▸ **Aim of the exercise**: Check every line below, and copy those that include "agent".

▸ **Source records**:
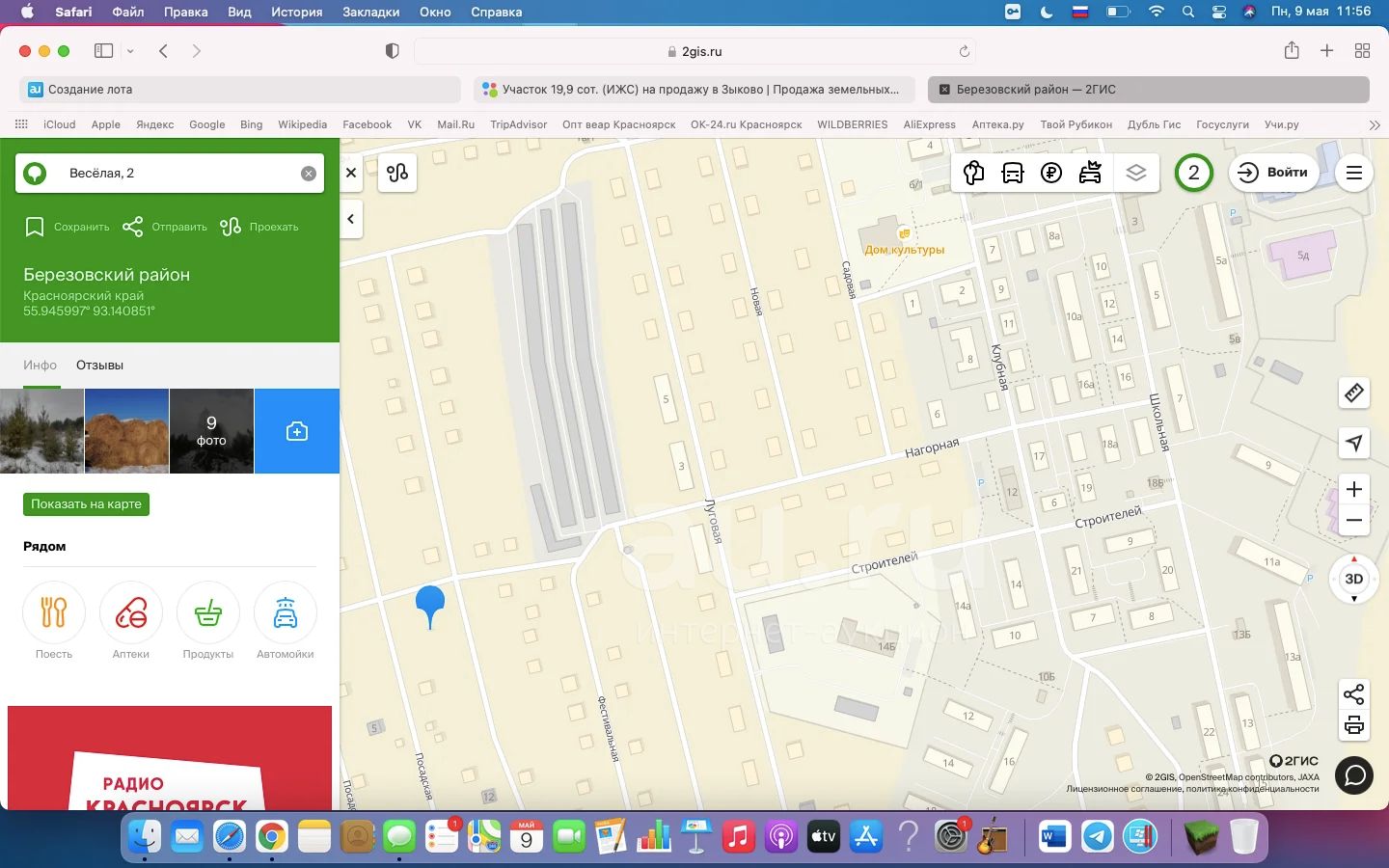
Task: Show public transport layer on the map
Action: pos(1013,173)
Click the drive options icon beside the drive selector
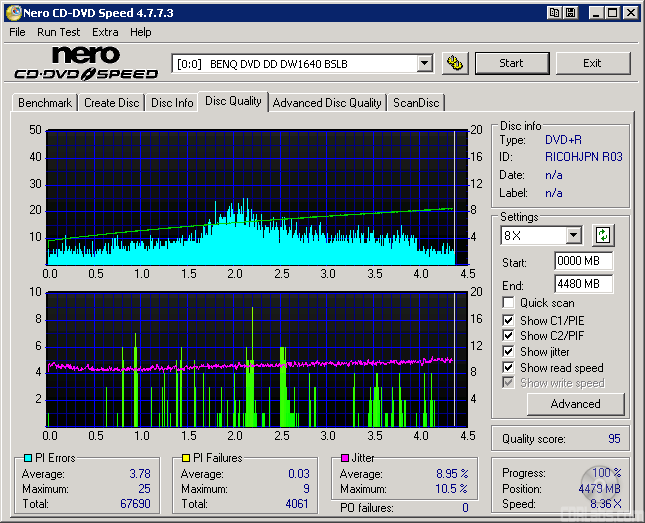Screen dimensions: 645x523 pyautogui.click(x=455, y=63)
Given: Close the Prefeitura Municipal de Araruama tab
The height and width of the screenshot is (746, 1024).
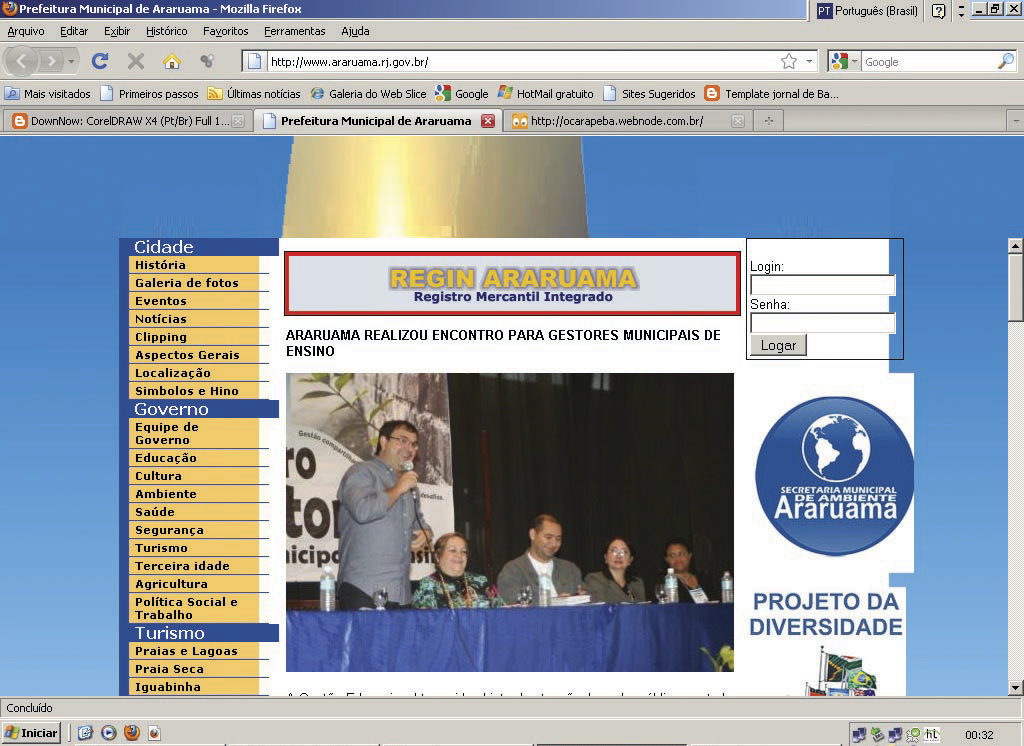Looking at the screenshot, I should 488,121.
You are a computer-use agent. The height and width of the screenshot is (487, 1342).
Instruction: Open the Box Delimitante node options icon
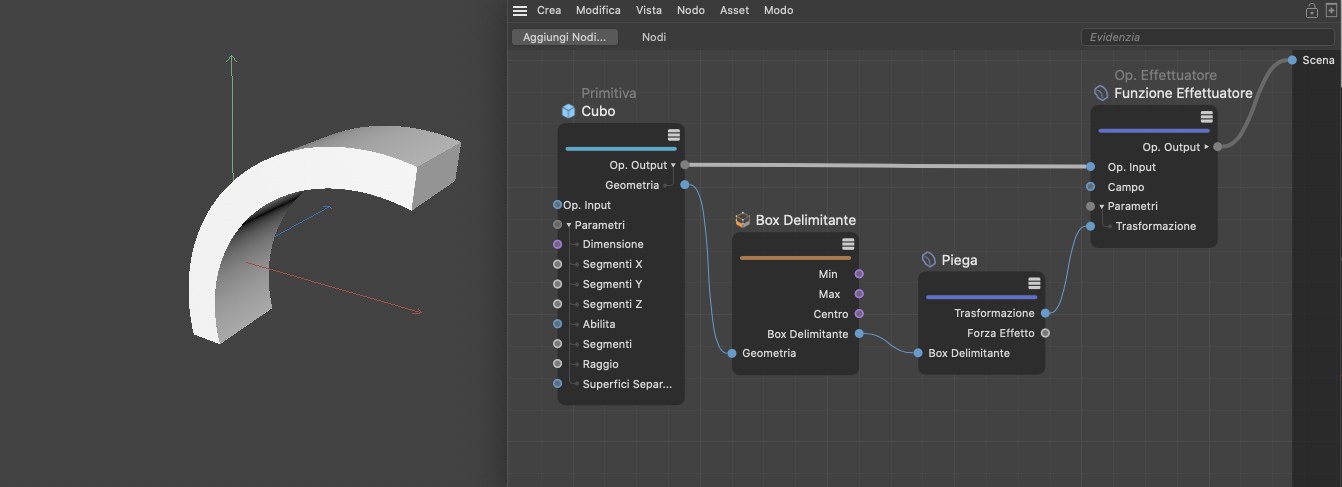[x=848, y=244]
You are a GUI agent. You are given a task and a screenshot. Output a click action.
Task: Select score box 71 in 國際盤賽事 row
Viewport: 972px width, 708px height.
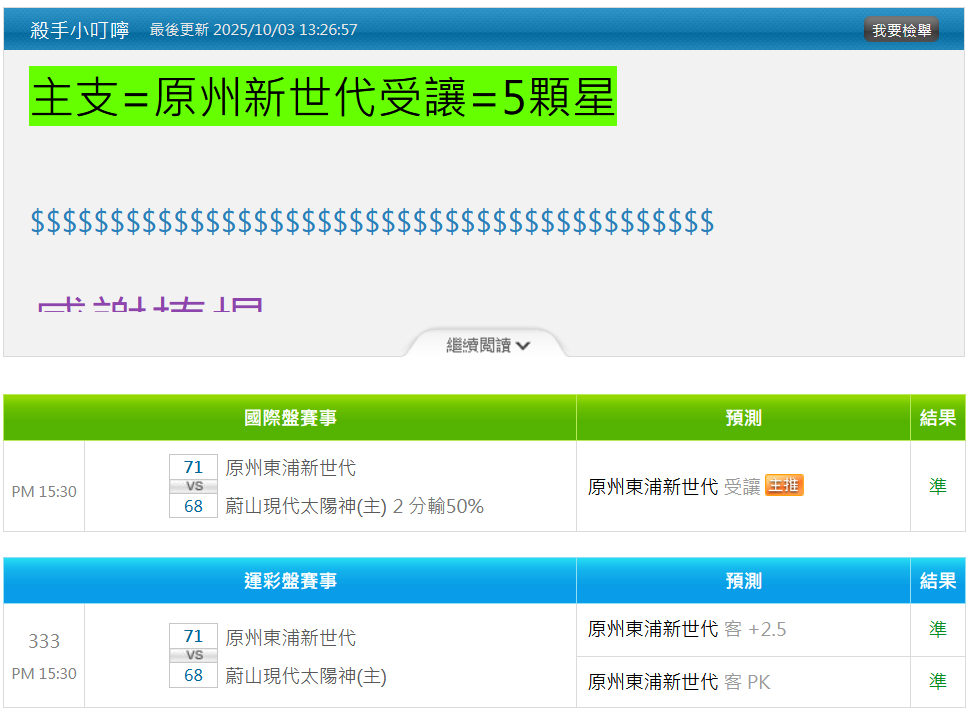click(193, 467)
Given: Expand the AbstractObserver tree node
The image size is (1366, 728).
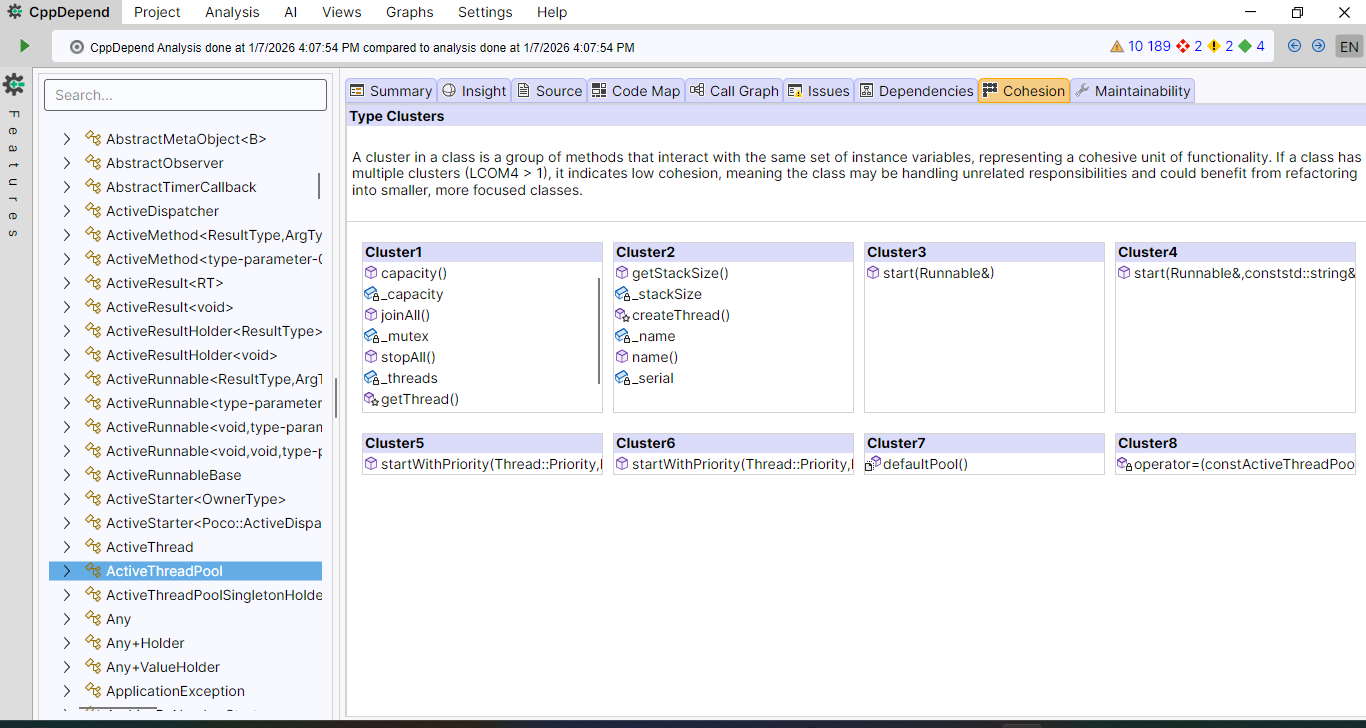Looking at the screenshot, I should click(67, 163).
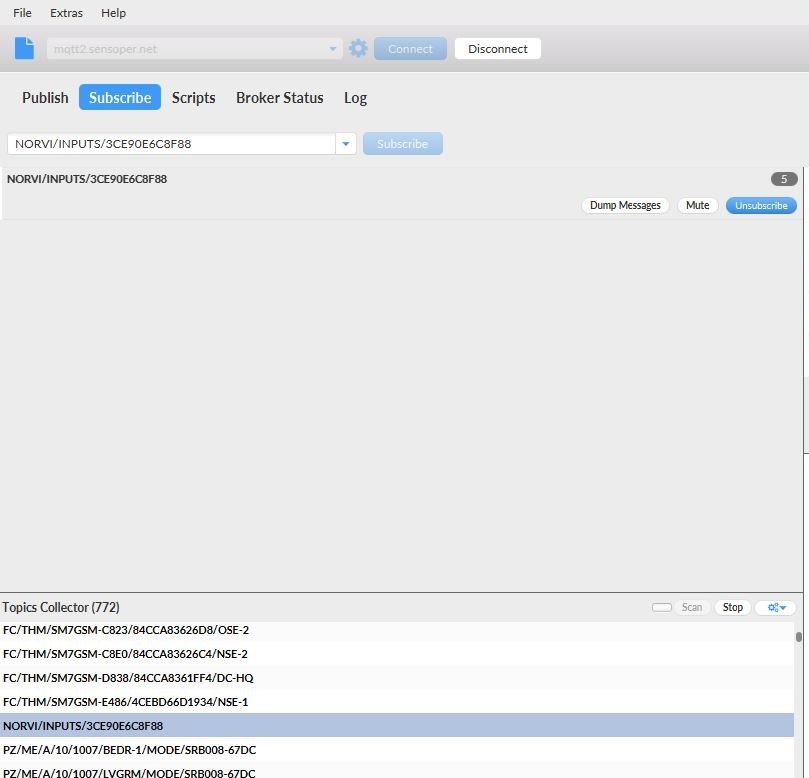This screenshot has height=778, width=809.
Task: Click the Disconnect button
Action: click(497, 49)
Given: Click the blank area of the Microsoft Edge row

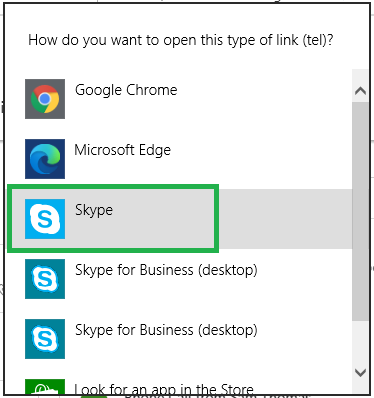Looking at the screenshot, I should [x=262, y=159].
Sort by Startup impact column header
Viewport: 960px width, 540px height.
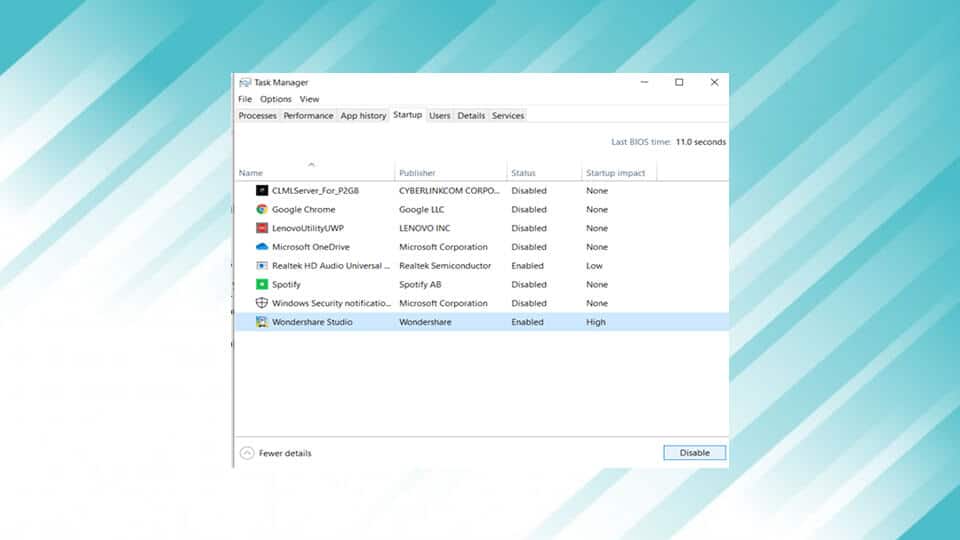615,173
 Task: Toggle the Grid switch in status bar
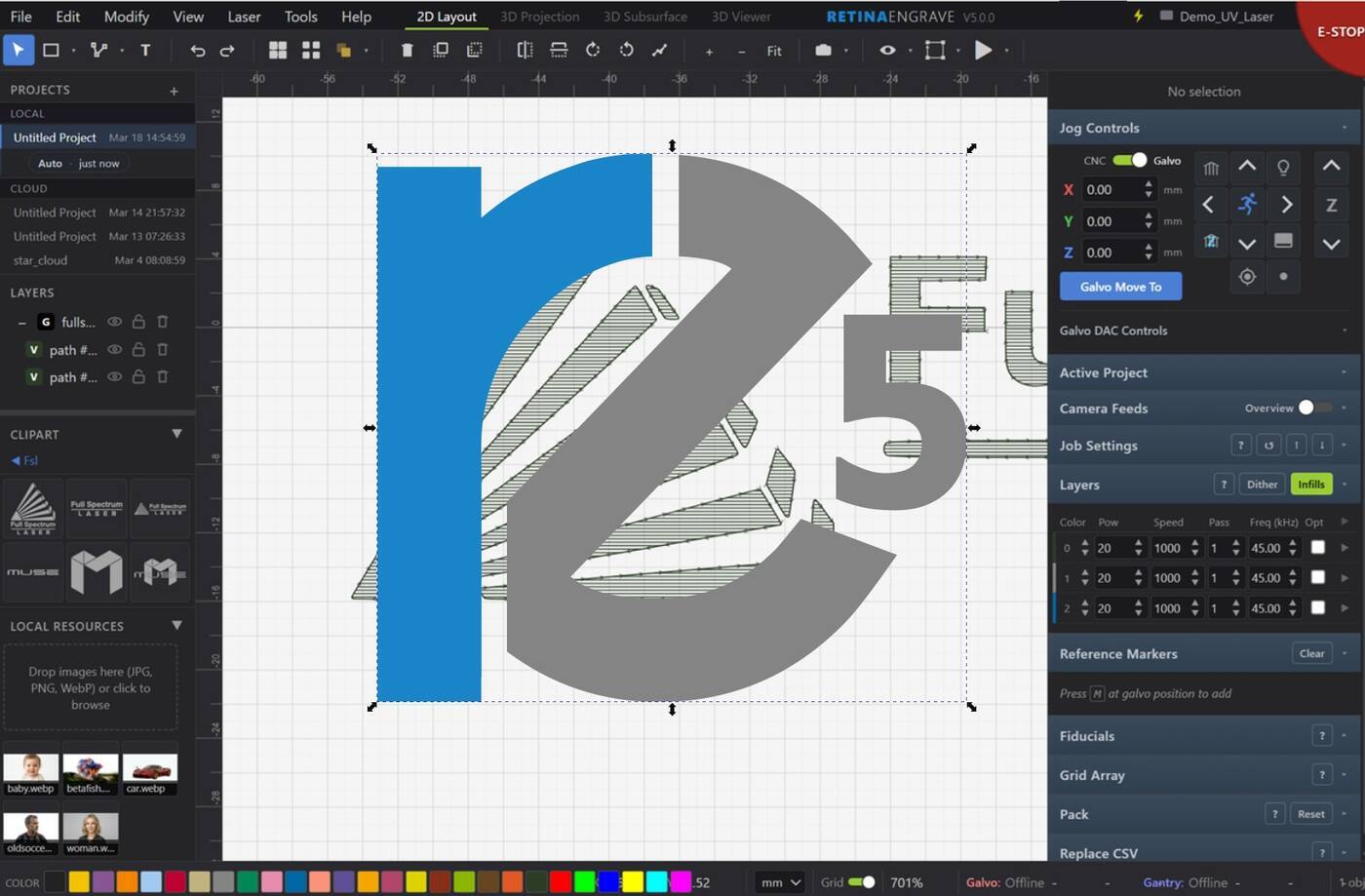pyautogui.click(x=861, y=882)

▸ **Answer below**:
You are a computer-use agent. The height and width of the screenshot is (487, 1342).
You are a GUI agent. You are given a task and a screenshot. Output a click action.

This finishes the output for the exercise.